Derivation of ideal gas entropy

This derivation is similar to the one in “Statistical Physics of Particles” by Kardar, section 4.4 “The Ideal Gas”.

Let $\O$ be the state space of all $N$ particle gasses, where $(\q,\p)=(\q_1,\dots,\q_N,\p_1,\dots,\p_N)\in\O$ with $\q_i$ and $\p_i$ being scalars, pairs, or 3-tuples, depending on whether we are working in 1D, 2D or 3D space. Let $D$ be the dimensionality of space so that $\O=\R^{DN}$. Each $\o\in\O$ is a microstate.

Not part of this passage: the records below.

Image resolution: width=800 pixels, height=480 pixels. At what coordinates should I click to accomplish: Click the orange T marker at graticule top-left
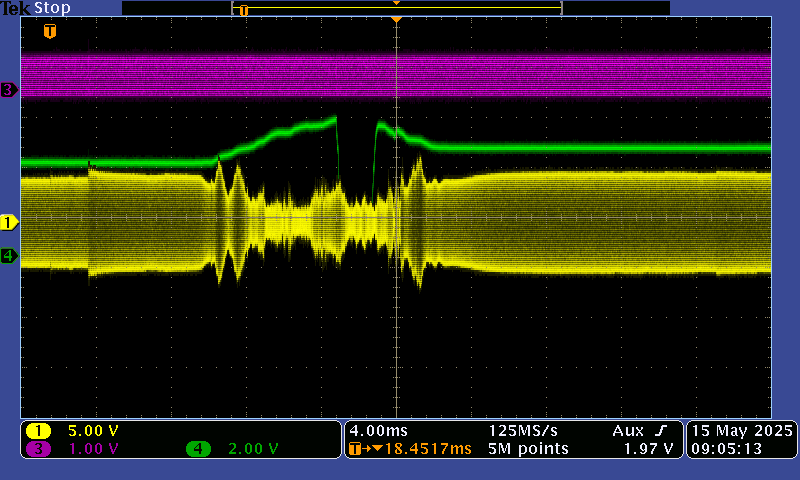coord(49,32)
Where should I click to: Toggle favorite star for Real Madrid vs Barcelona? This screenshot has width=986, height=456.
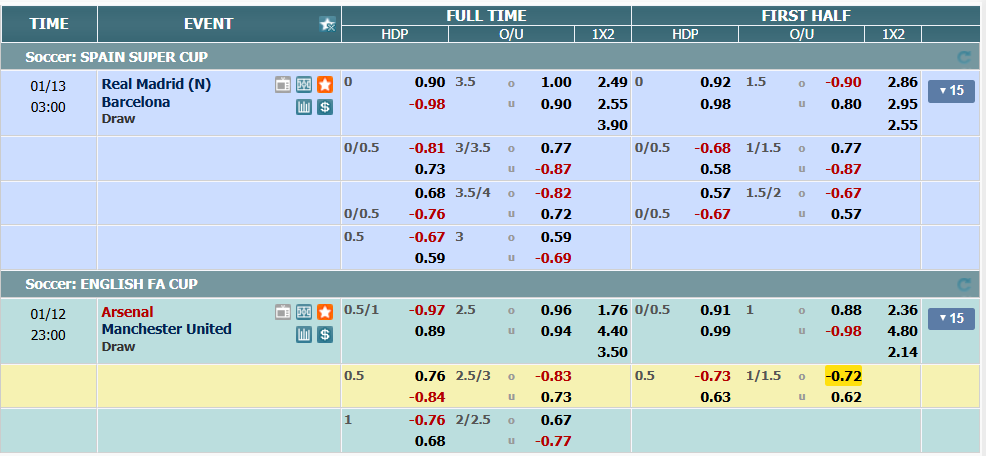[325, 85]
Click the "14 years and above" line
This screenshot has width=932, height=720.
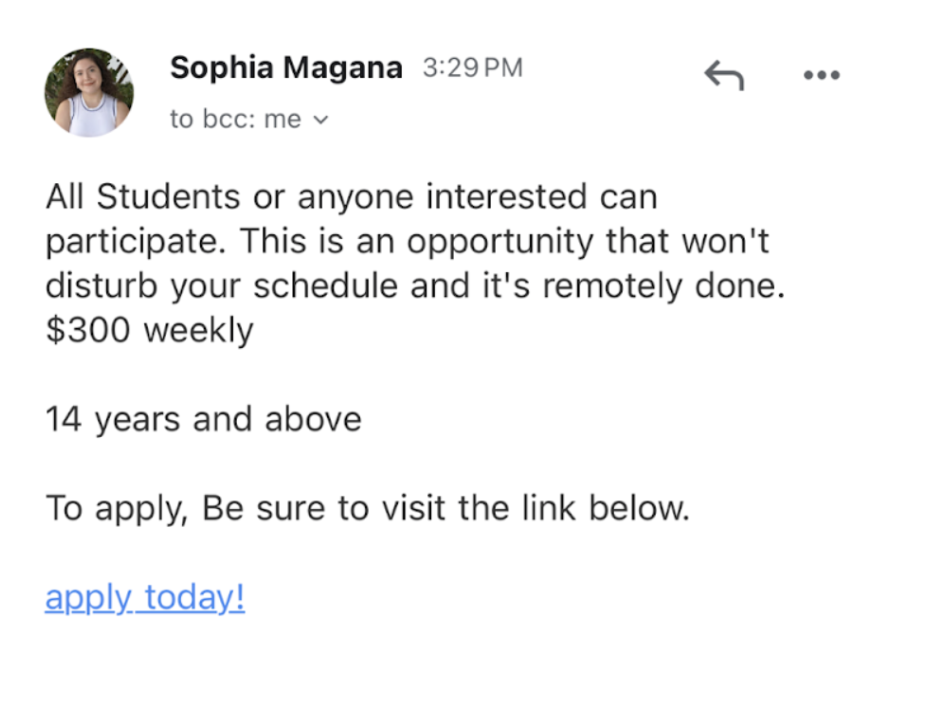[203, 419]
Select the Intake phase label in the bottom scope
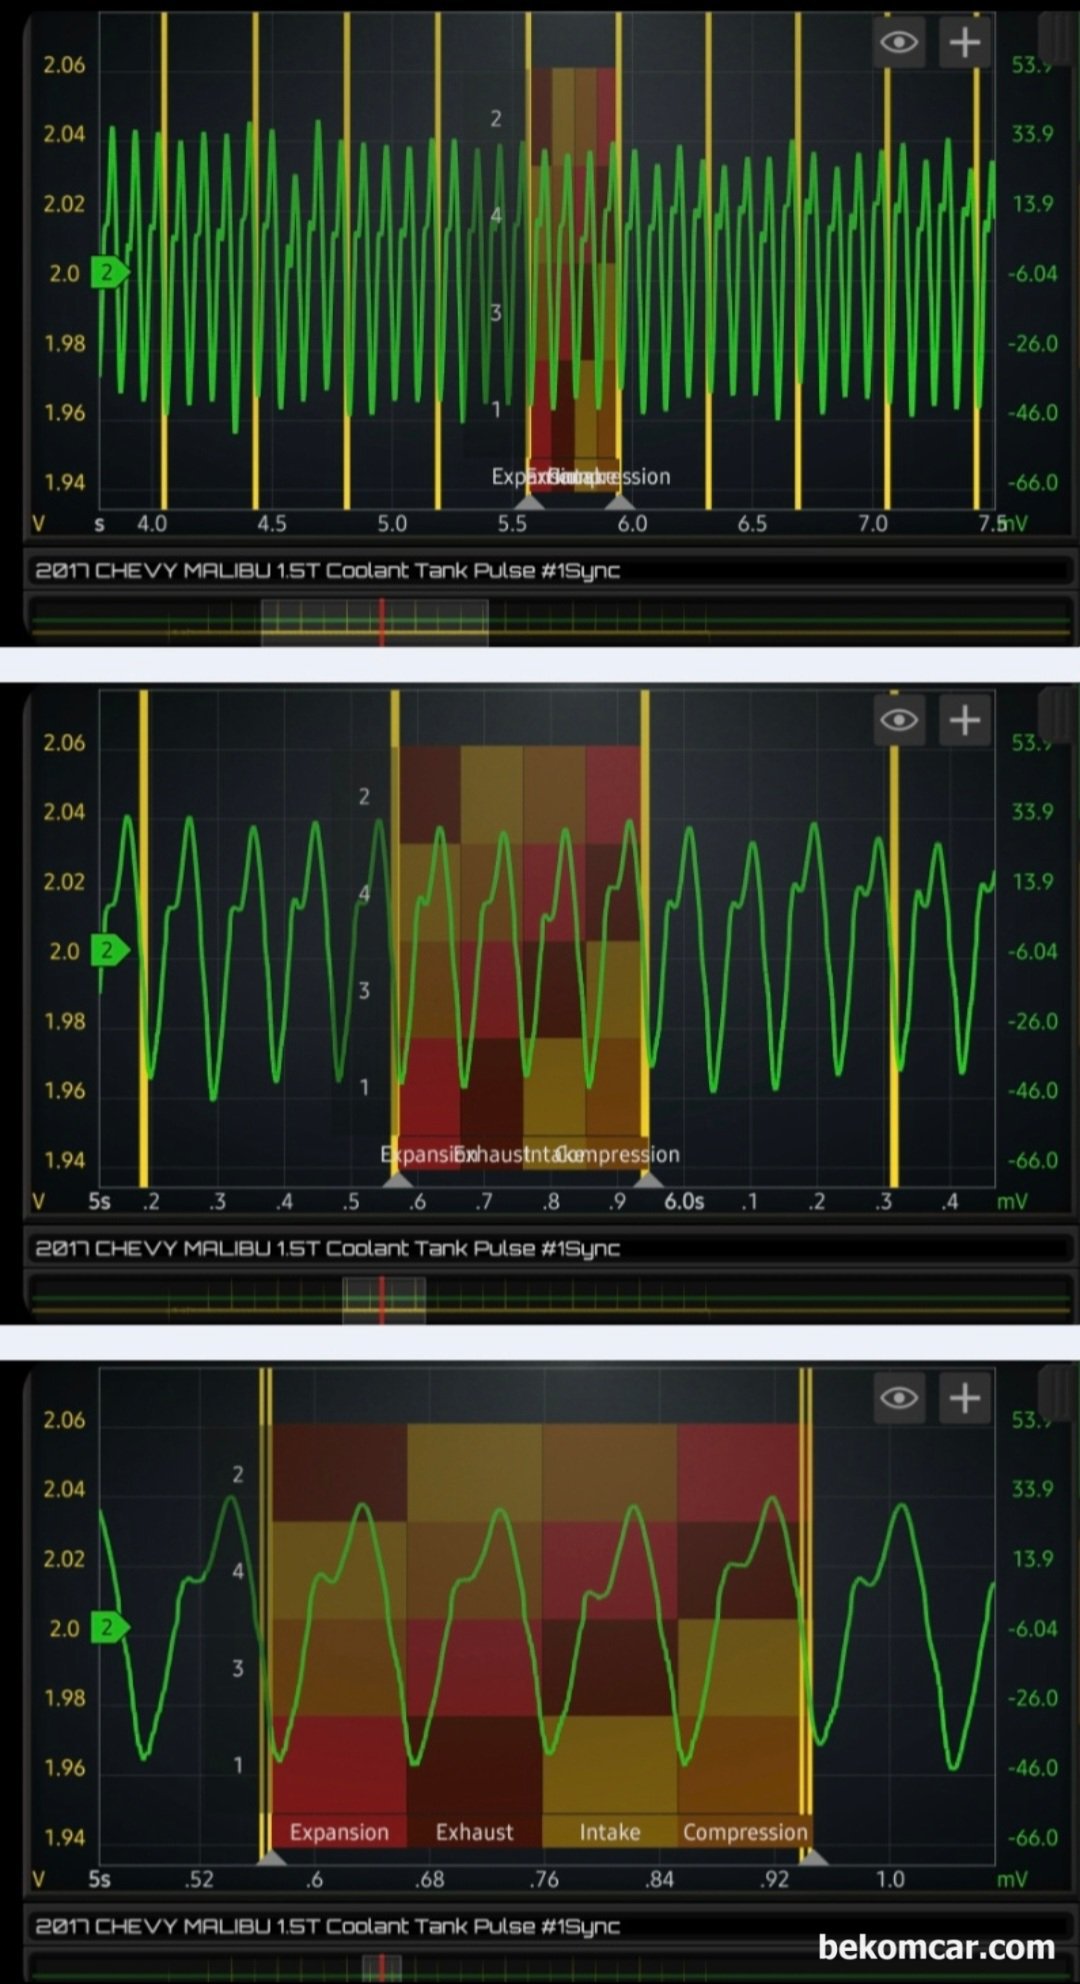The height and width of the screenshot is (1984, 1080). coord(609,1832)
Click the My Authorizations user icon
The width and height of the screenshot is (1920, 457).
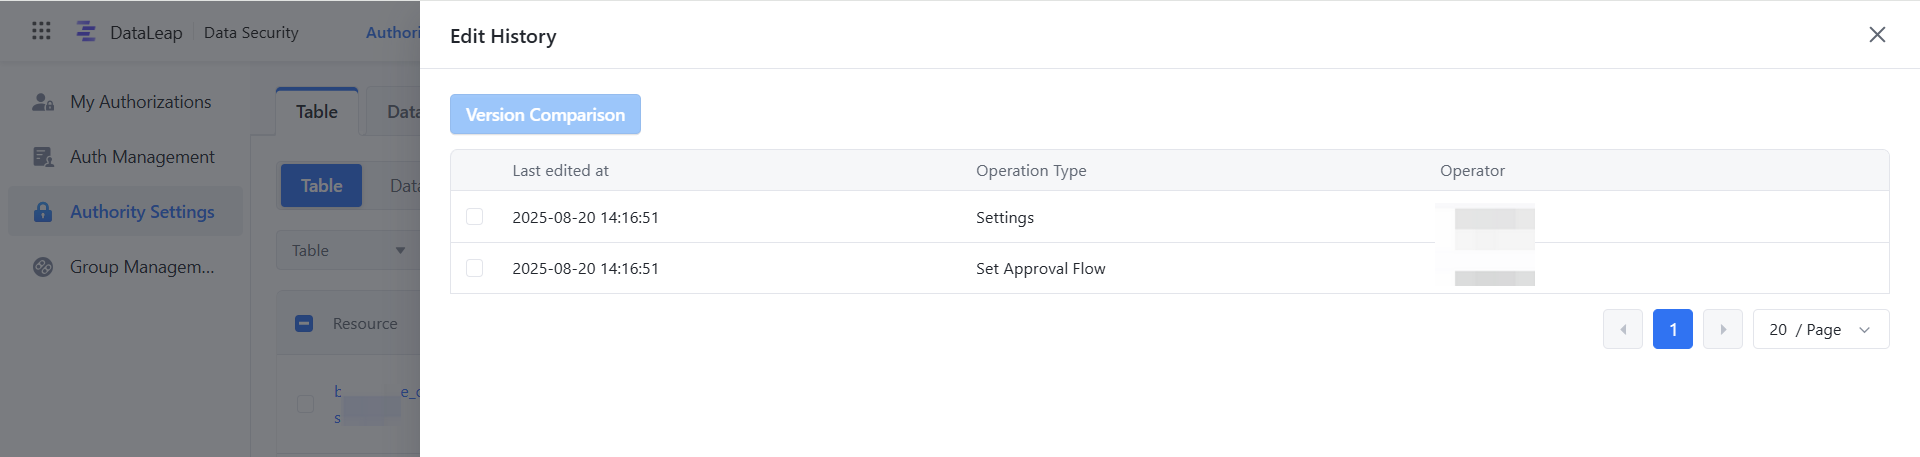[x=43, y=102]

We have an ideal gas of $N$ particles at total kinetic energy $E$ and confined to a container with spatial volume $V$. This defines a macrostate $\L(E,V,N)\subseteq\O$, which is the set of all microstates satisfying these criteria, specifically

\L(E,V,N) = \Bigg\{(\q,\p)\in\O \,\,\Bigg\vert\, &\Big(\fa i\in\set{1,\dots,N}:\q_i \in \text{container}\Big)\\
& \text{and}\ \par{\frac{1}{2m}\sum_{i=1}^N {\p_i}^2 \in [E,E+\e]}\Bigg\}

where $\e>0$ is our uncertainty about the total energy (our measurement precision) and $[E,E+\e]$ is the closed interval from $E$ to $E+\e$.

Let $\mu$ be the uniform unit measure on $\O$ (defined by constant density of 1 everywhere) w.r.t. our chosen unit of spatial length, so that the unit-hypercube has a $\mu$-volume of 1. We want to find the volume of our macrostate $\mu(\L(E,V,N))$. We can do this by noticing that, (1) each particle position $q_i$ independently occupies any point in the container with volume $V$, and (2) the momenta are constrained to lie on a spherical shell containing the surface of the $DN$-ball with radius $r = \sqrt{2mE}$. This shell has thickness $\D r = \sqrt{2m(E+\e)} - \sqrt{2mE}$.

The hypervolume of the unit $n$-ball with radius $r$ (interior volume of sphere in $n$ dimensions) is
B_n(r) = \frac{\pi^{\frac{n}{2}}}{\G\tup{\frac{n}{2}+1}}r^{n}\,,
where $\G(x)$ is the gamma function which is the continuous extension of factorial where $\G(n) = (n-1)!$ for $n\in\N$ (excluding 0). Note that $\G(n+\frac{1}{2})=\frac{(2n)!}{4^n n!}\sqrt{\pi}$ for $n\in\N$ (source). We will only be concerned with these integer and half-integer values of the gamma function.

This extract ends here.